- Texto para leitura:
O que é a Agricultura Apoiada pela Comunidade?
A Agricultura Apoiada pela Comunidade, modelo que inspirou o projeto do Quintal Agroecológico da Penha, é um sistema econômico alternativo que conecta produtores a consumidores. Nesse modelo, os consumidores têm maior consciência sobre as formas de produção e fazem parte dos processos do plantio de alimentos, compartilhando os riscos envolvidos no processo com os agricultores.
Em comparação ao modelo tradicional de agricultura, o modelo CSA valoriza o agricultor, melhora a qualidade dos alimentos e as práticas no campo, além de expandir a consciência socioambiental e reduzir desperdícios. A Agricultura Apoiada pela Comunidade cria autonomia para os agricultores, uma vez que eles conseguem o capital necessário à manutenção de seus cultivos e não ficam sem aporte econômico quando há eventos prejudiciais como geadas, alagamentos e secas ou períodos de entressafra.
Em resumo, os agricultores e os consumidores compartilham os riscos da agricultura. Em troca, os consumidores têm acesso à transparência, participação na administração, alimentos de qualidade, vínculo com o produtor e consciência socioambiental. No modelo econômico convencional da agricultura, os trabalhadores, principalmente os safristas (aqueles empregados apenas temporariamente por um período do ano – geralmente na época da colheita), não são remunerados de maneira justa.
Apesar de produzirem ou colherem praticamente tudo o que consumimos, as pessoas que trabalham no início da cadeia de produção de alimentos são as mais pobres e representam uma parte significativa das pessoas em situação de insegurança alimentar no País e no mundo. Isso porque quem mais ganha com a venda de alimentos são os intermediadores (normalmente mercados), e não os pequenos produtores, que ficam com uma parte muito inferior do valor que é obtido do consumidor final.
No modelo CSA, por outro lado, há uma estrutura de marketing de associação de risco compartilhado que permite um grau significativo de valorização do pequeno produtor. A teoria afirma que quanto maior é o apoio da comunidade, mais os agricultores são valorizados e podem se concentrar na qualidade e reduzir o risco do desperdício de alimentos. O resultado é um sentimento de “estamos nisso juntos”.
Por dar prioridade aos cultivos sazonais e produzidos de modo sustentável (com base nos princípios da agroecologia), normalmente, o modelo CSA entrega um produto de qualidade, com maior incorporação de vitaminas e nutrientes e livre de substâncias nocivas como os agrotóxicos.
Como o próprio nome já diz, o Quintal Agroecológico da Penha é um espaço dedicado ao plantio com base nos princípios da agroecologia. Essa área do conhecimento inclui métodos que pretendem superar os danos causados à biodiversidade e à sociedade como um todo pela prática da monocultura, da precarização dos trabalhadores do campo, do emprego dos transgênicos e do uso de fertilizantes industriais e agrotóxicos, sendo uma ferramenta política para o desenvolvimento sustentável.

Dados de localização por coordenadas de pixel:
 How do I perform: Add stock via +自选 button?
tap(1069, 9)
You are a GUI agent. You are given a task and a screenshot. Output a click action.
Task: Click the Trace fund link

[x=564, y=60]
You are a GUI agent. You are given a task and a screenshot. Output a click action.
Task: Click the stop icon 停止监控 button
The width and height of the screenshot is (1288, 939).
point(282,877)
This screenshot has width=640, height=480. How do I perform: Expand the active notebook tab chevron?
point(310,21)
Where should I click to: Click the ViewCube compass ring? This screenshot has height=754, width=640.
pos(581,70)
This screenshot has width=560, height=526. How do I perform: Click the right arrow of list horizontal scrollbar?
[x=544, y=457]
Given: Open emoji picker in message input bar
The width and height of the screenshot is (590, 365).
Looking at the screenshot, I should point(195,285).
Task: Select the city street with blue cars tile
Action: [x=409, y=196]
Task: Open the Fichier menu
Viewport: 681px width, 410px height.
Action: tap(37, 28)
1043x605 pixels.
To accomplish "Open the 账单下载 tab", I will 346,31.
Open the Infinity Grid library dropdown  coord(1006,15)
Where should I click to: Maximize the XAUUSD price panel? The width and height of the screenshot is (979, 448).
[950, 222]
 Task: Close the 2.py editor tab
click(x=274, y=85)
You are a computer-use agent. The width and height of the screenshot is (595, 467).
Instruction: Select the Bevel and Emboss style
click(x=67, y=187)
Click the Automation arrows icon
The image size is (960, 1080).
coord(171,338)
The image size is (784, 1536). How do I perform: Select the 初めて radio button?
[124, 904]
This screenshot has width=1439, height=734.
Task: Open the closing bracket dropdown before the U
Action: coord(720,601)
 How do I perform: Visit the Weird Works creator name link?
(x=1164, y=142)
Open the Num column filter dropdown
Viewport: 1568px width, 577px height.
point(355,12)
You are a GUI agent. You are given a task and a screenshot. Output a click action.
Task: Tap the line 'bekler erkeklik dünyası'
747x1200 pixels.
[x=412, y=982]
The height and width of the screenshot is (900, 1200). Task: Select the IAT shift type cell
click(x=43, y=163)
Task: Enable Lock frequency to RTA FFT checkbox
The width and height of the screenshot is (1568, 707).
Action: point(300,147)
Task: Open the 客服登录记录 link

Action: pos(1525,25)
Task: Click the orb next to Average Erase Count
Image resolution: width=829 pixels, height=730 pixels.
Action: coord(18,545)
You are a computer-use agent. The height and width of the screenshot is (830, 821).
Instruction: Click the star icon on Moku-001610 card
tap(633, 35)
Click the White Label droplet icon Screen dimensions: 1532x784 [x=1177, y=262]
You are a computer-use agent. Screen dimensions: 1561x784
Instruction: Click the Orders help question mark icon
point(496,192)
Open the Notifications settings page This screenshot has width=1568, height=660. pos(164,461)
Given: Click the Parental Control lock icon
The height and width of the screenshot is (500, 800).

- O que fazer: As afirmações a seguir estão de acordo com o texto sobre a Agricultura Apoiada pela Comunidade? (a) Nesse modelo, os consumidores dividem os riscos com os agricultores. (b) Os pequenos produtores são os que mais lucram com a venda de alimentos. (c) O modelo CSA dá prioridade a cultivos sazonais. Para cada uma, diga sim ou não e cite literalmente as palavras do texto que decidem. Responda com base somente no texto.

- Resposta esperada:
(a) Sim: "compartilhando os riscos envolvidos no processo com os agricultores".
(b) Não: "quem mais ganha com a venda de alimentos são os intermediadores (normalmente mercados), e não os pequenos produtores".
(c) Sim: "Por dar prioridade aos cultivos sazonais e produzidos de modo sustentável".